Given records:

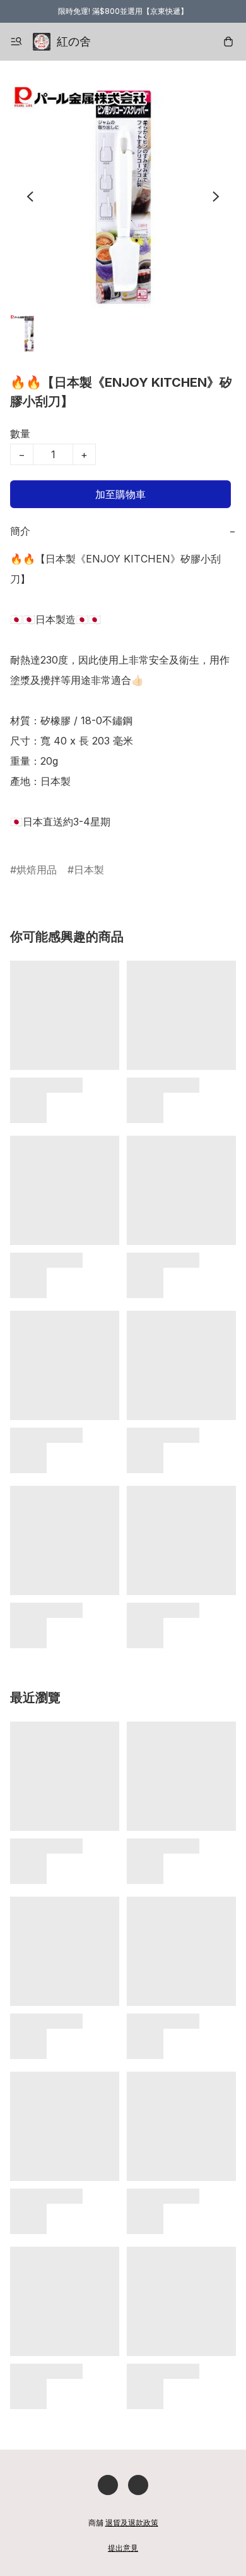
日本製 (89, 869)
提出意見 (123, 2548)
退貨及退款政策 (131, 2522)
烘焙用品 (36, 869)
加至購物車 (120, 494)
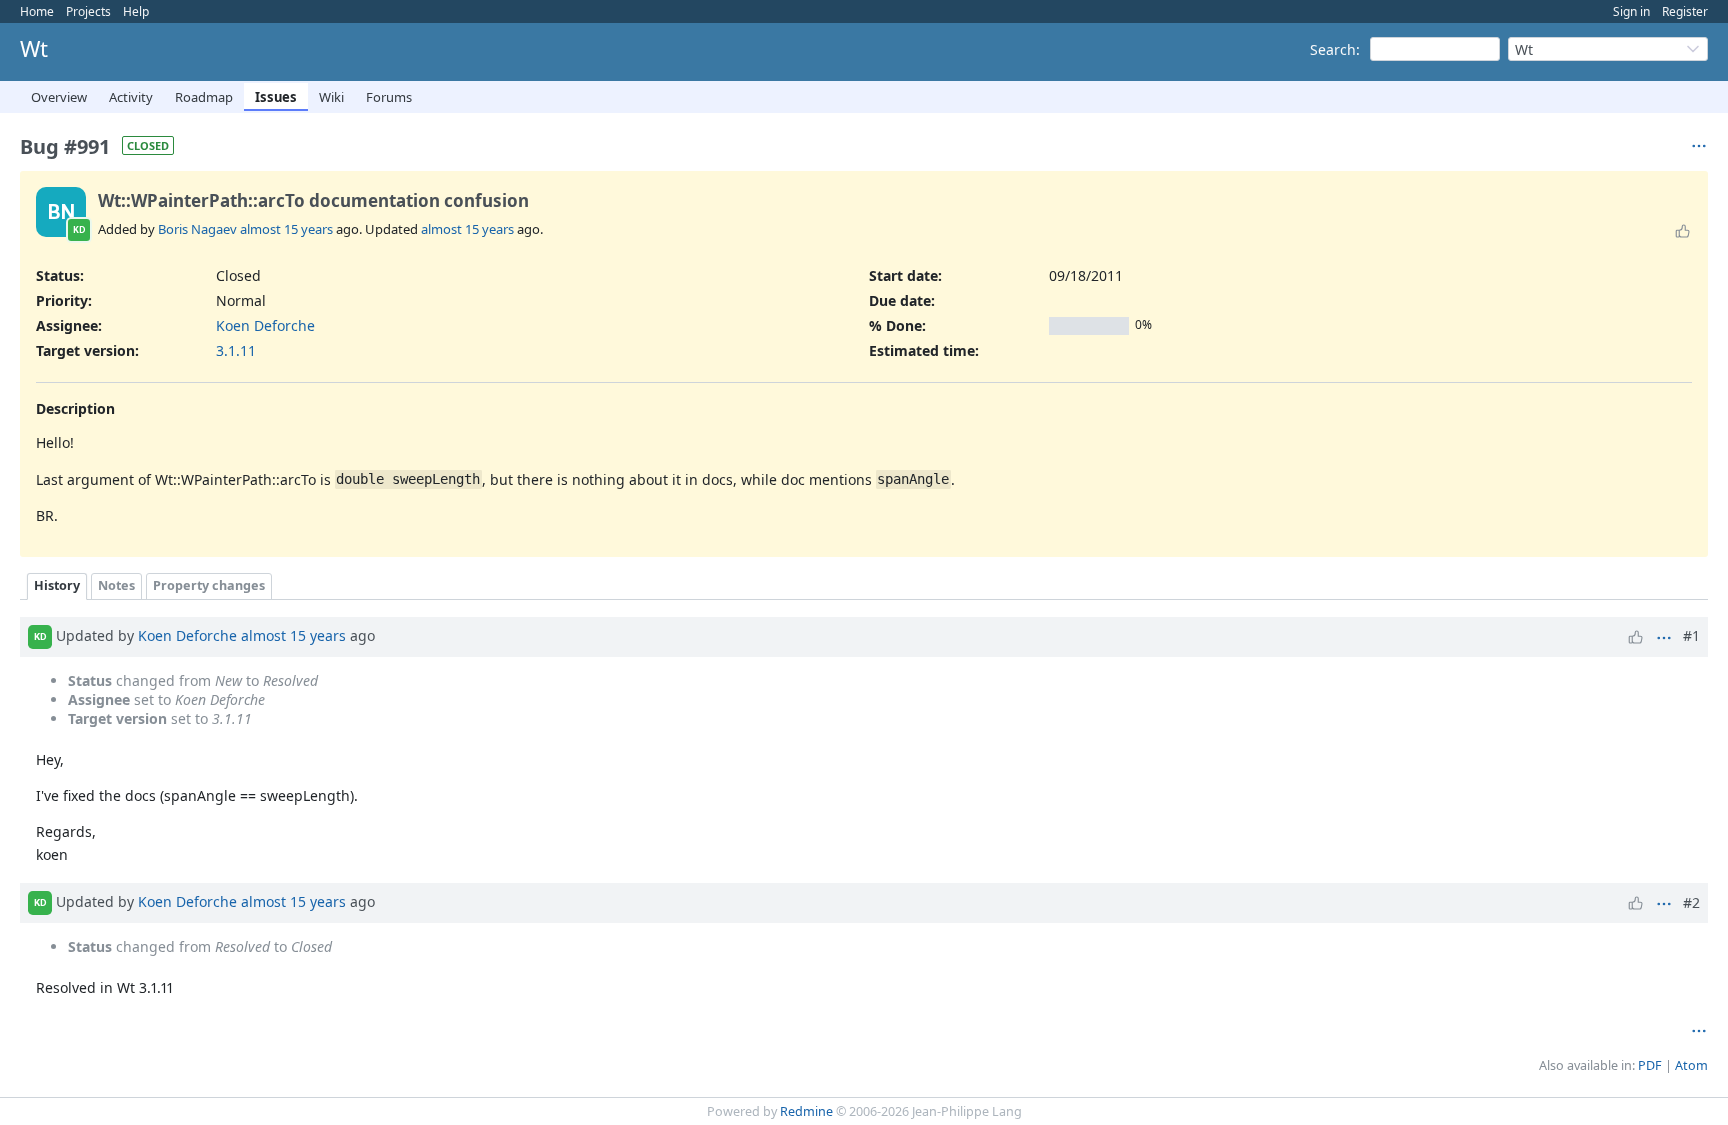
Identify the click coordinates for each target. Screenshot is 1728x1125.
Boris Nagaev (197, 229)
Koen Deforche (265, 325)
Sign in (1631, 11)
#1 (1691, 635)
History (57, 585)
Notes (116, 585)
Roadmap (204, 97)
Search (1333, 49)
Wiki (331, 97)
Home (37, 11)
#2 (1691, 902)
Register (1685, 11)
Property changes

Description of the task:
Print the listing exactly, images excluded.

Result:
日本製 (89, 869)
提出意見 (123, 2548)
退貨及退款政策 (131, 2522)
烘焙用品 (36, 869)
加至購物車 (120, 494)
Identify the click coordinates for each target. Screenshot is 1728x1125.
Boris Nagaev (197, 229)
Koen Deforche (265, 325)
Sign in (1631, 11)
#1 (1691, 635)
History (57, 585)
Notes (116, 585)
Roadmap (204, 97)
Search (1333, 49)
Wiki (331, 97)
Home (37, 11)
#2 (1691, 902)
Register (1685, 11)
Property changes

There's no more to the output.